I give you Jacksonville’s own son, Blind Blake, the pioneer of Piedmont style blues guitar, possibly born as Arthur Phelps, possibly not. Blake was so blessed by Jesus that he overcame a dark disability, blindness at birth, here in Jacksonville, by learning to play and sing his own sacred and enduring songs outside bars and hotels and on street corners in our storied town, for bits of copper and silver that strangers pitched into his case. Stone tablets excavated from the ruins of a motor lodge in Talleyrand recount Blake’s baptism at the paper mill that had preceded the motor lodge. Workers at the mill were so enamored of Blake’s intricate picking and cautionary lyrics regarding police dogs and lynchings that, as engraved in the tablets, they spoke in tongues as they lifted him up in reverence and dunked him and his instrument in a fragrant pool full of lye and sulfurous pulp. Lucky enough to already be blind, thus immune to the blinding effect of the chemicals, and to have learned to swim at an early age during the floods of 1899, and so blessed as to learn to run swiftly with winged heels during the Great Fire, Blake survived and went on to marry Beatrice, although it was God’s will that she would never bear him a child, choosing instead to consort with a host of other more distinguished deacons and prosperous foremen at the Maxwell House factory. Here are two songs Blake wrote during this period of his rich life here in Jacksonville.

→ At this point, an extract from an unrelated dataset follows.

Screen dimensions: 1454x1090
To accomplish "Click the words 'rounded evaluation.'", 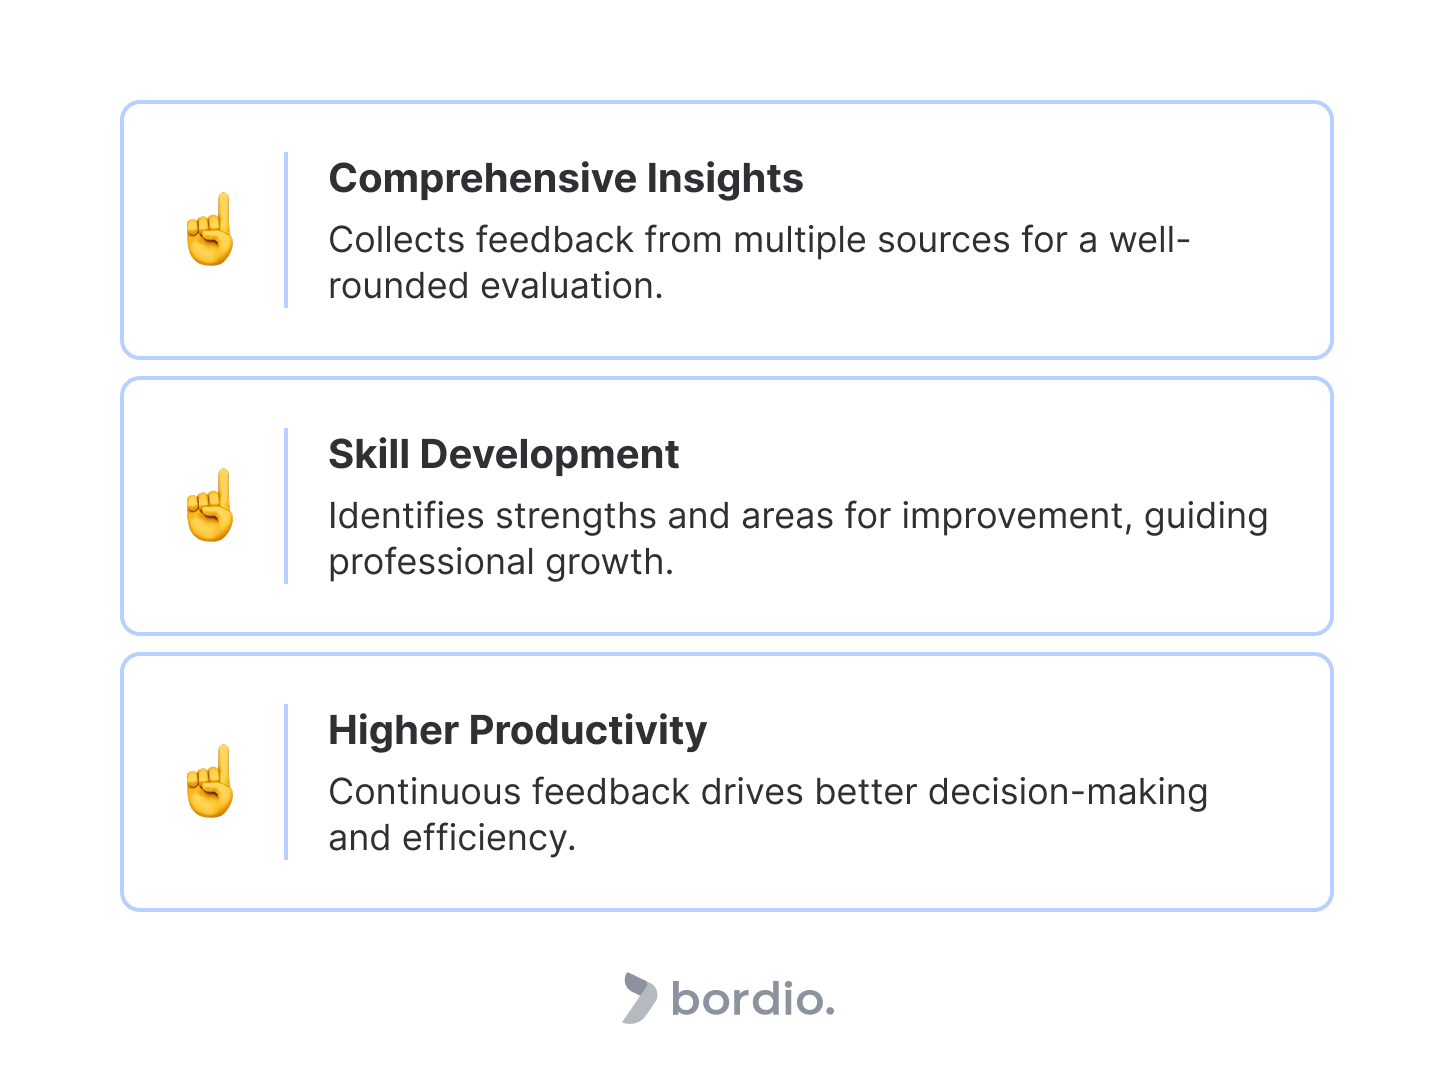I will (x=495, y=286).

After enjoying a long life of ease and fame, Blind Blake either was mangled by a streetcar on West Bay Street, conveniently situated a stone’s throw from the coffin factory, or he froze to death with his guitar iced to his hand in Chicago, too portly to extricate himself from a snowbank. The proof is divided. A sketchy death certificate in Milwaukee, on the other hand, indicates that he was so fortunate as to live to his 38th year, when he succumbed, angels tootling their trumpets, to tuberculous pneumonia. Certainly, each of these scenarios, however dark on the surface, would be a suitably sanctified prelude to his ascension to the glory of heaven, where a golden six string surely awaited, so that Jacksonville’s finest blues man could compose hymns to the blessed righteousness of his twisty path. Seeing as how Christmas will soon be here, consider Blake’s Yuletide celebration linked here. Or, if you prefer, his most famous song, which includes an account of his visit to the Ephraim T. Ebenezer Baptist Church, in Brentwood, where he was initiated into the accidental glory of the reacharound.

Dear Agnes, as you are obviously well educated, and no doubt familiar with the epic stanzas of John Milton‘s Paradise Lost, I implore you to consider the complexities of artistic irony, by which the story of that certain fallen angel, while undeniably shameful, was regarded by scholars as infinitely more interesting than the tepid holiness of the tale of his maker. No less of an ecclesiastical authority than the poet William Blake has commented on the manner in which sincere and skilled writers such as Mr. Gilmore and Mr. Milton may be forgiven for their soft hearts. As you will recall, William Blake – surely a distant and reportedly pale faced forebear of Blind Blake, despite having never picked a single bale of cotton nor having played a tritone in the church – famously claimed that “the reason Milton wrote in fetters when he wrote of Angels & God, and at liberty when of Devils & Hell, is because he was a true Poet and of the Devil’s party without knowing it.” Pray on Mr. Gilmore’s similarity to Milton, and forgive him, as Jesus surely would. After all, Genesis is dark, amirite? Please let me know if my scrap of testimony in this brief has any purchase on your willingness to embrace the scribblings of mere mortal sinners as ourselves, whose light is humble, but sincere, and flickers amidst a darkness we did not create.

Yours truly, Hambone Sparklewell

PS Your letter was simply signed Agnes, and submitted anonymously. Dear Agnes, pray step into the light and abjure the darkness of anonymity — we would like to have a bit of tea and discuss literature, at your convenience.